Food Products Technology Business

EX-10.55 4 f10747exv10w55.htm EXHIBIT 10.55 exv10w55
 

Exhibit 10.55
LANDEC CORPORATION
DIRECTOR COMPENSATION SCHEDULE
Non-employee Directors will receive the annual retainers, meeting fees, meeting expenses and equity-based awards described below as compensation for serving as a Director.
Annual Retainers
Board Retainer — Each Director will receive an annual board retainer of $20,000 to be paid in quarterly installments of $5,000.
Compensation Committee Chair Retainer — Each Director who serves as the Chair of the Compensation Committee will receive an annual retainer of $5,000.

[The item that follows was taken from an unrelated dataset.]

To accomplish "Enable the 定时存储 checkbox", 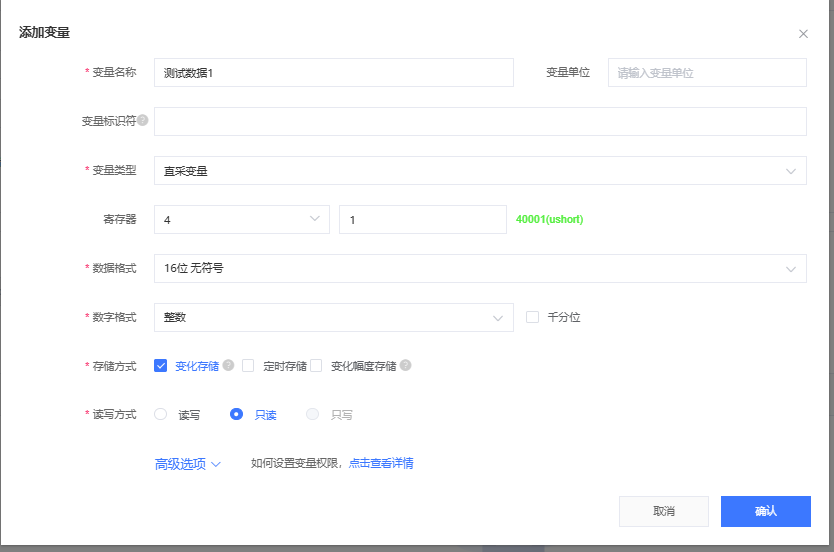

Audit Committee Retainer — Each Director who serves on the Audit Committee will receive an annual retainer of $10,000, with the Chairman receiving an annual retainer of $15,000.

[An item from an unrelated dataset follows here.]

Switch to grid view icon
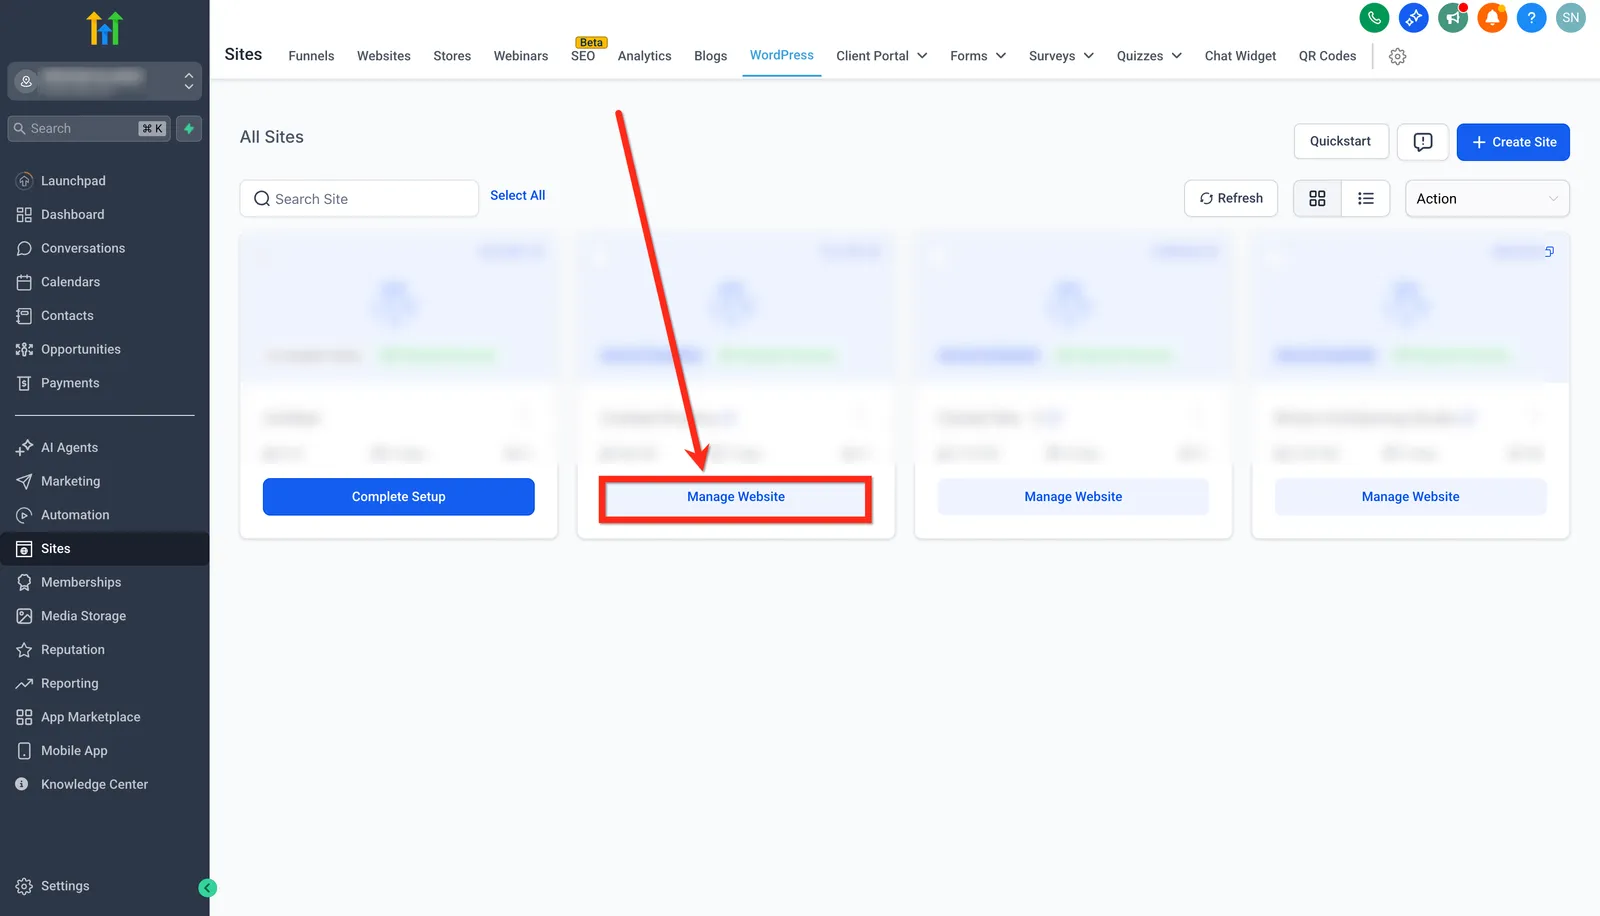1600x916 pixels. [x=1317, y=198]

Lead Independent Director Retainer — Each Director who serves as the Lead Independent Director of the non-employee executive sessions of the Board shall receive an annual retainer of $10,000.
Meeting Fees
Each Director will receive $1,000 for each regular meeting, adjourned regular meeting or special meeting of the Board attended by the Director, $500 for each regular meeting, adjourned regular meeting or special meeting of a Committee attended by the Director as a member of the Committee, and $1,000 for each shareholder meeting attended by the Director.
Meeting Expenses
Reasonable out-of-pocket expenses incurred by a Director to attend Board meetings, Committee meetings or shareholder meetings in his or her capacity as a Director will be reimbursed.

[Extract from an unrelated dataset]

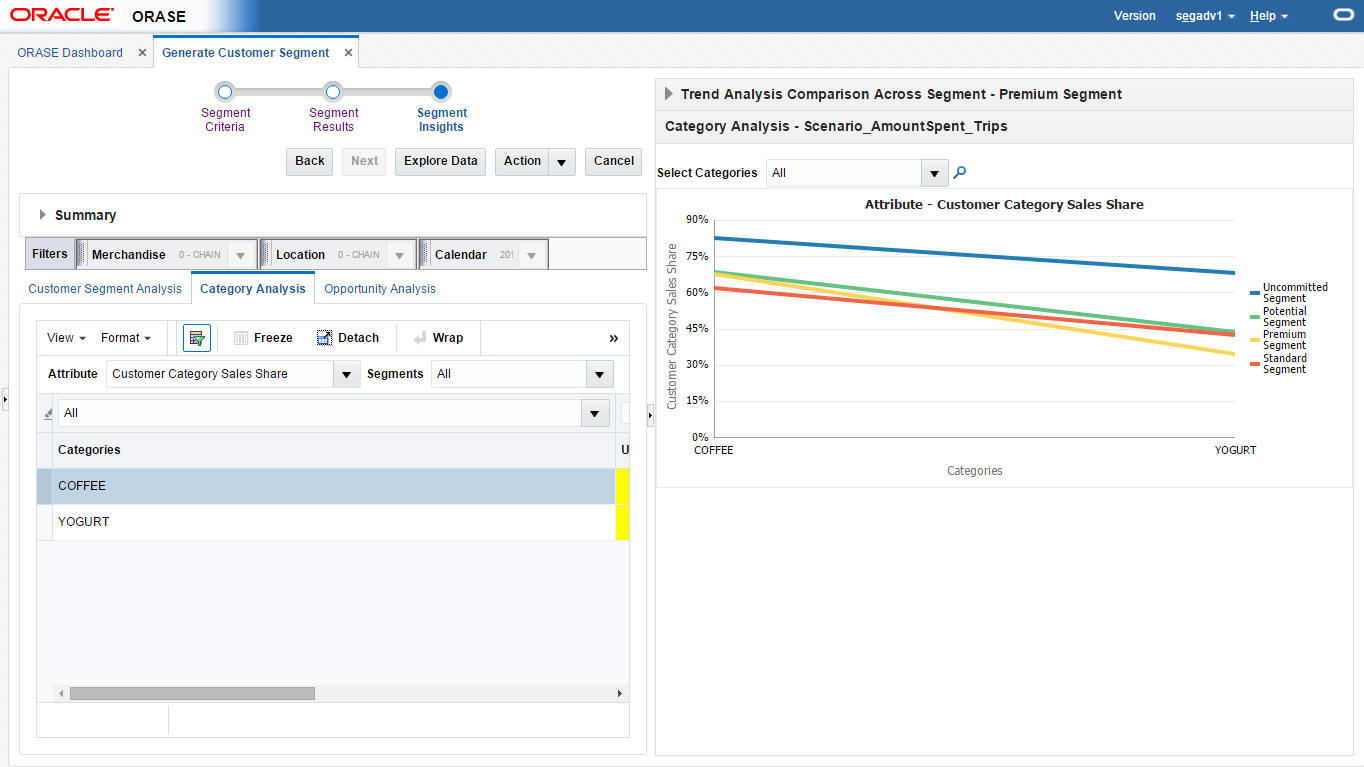
Task: Click the Oracle oval icon at top right
Action: pos(1344,15)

Equity Compensation Awards
Directors are automatically granted options to purchase shares of the Company’s Common Stock pursuant to the terms of the Company’s 1995 Directors’ Stock Option Plan (the “Directors’ Plan”). Under the Directors’ Plan, each Director who has not previously been granted an equivalent option under any stock option plan of the Company will be granted a nonstatutory stock option to purchase 20,000 shares of Common Stock (the “First Option”) on the date on which the person first becomes a Director. Thereafter, on the date of each annual meeting of the shareholders, such Director (including Directors who were not eligible for a First Option) will be granted an additional option to purchase 10,000 shares of Common Stock ( a “Subsequent Option”) if, on such date, he or she shall have served on the Company’s Board of Directors for at least six months prior to the date of such annual meeting. The First Option and each Subsequent Option are fully vested and exercisable on the date of grant. Options granted under the Directors’ Plan have an exercise price equal to the fair market value of the Common Stock on the date of grant with a term of ten years.